Added Suri: “Of course I use that. But there’s a lot of instinct, gut feel of the business. I’ve been around 30 years in this business, so that gut feel helps a lot. I’ve seen this before, I know what it’s going to be like. So I tend to be able to be good with predictions.”

Suri added that he works closely with Nokia’s customers in order to ascertain what their concerns are and where their business is headed, in an effort to discern where Nokia needs to spend its attention. “I tend to be very customer focused, so my schedule reflects that. I’m on the road a lot, I meet a lot of customers, and they give me a lot of ability to suss out what’s going to happen,” he said.
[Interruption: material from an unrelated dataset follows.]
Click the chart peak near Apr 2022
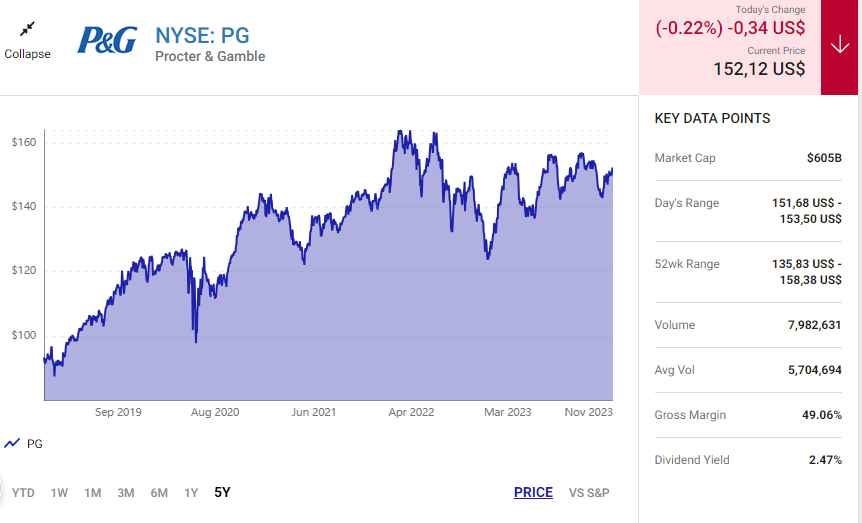The width and height of the screenshot is (862, 523). pyautogui.click(x=400, y=132)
And, not surprisingly, Suri argued Nokia alone has a unique view into the global wireless marketplace that gives him a bird’s eye view of where the sector is heading now and in the future. He said Nokia is the industry’s only global company that works on both the network and the device side of the business (Nokia is in the process of licensing its brand to a smartphone maker, and it recently acquired a digital health and wearable provider called Withings and released the Ozo virtual reality camera). Suri noted Ericsson is a global infrastructure vendor but doesn’t have a handset business, while Huawei doesn’t have a significant presence in key markets like the United States.

“That allows us to see the broader game. And that allows you to get a much better mindshare from the operator,” Suri said. “Because they want to listen to you and say, ‘Well you know the end game much better.’”

Of course, Nokia and much of the rest of the world’s wireless infrastructure market is on the downswing. The company posted a second straight quarterly loss due to decreased carrier network investments worldwide as well as expenses related to its acquisition of Alcatel-Lucent.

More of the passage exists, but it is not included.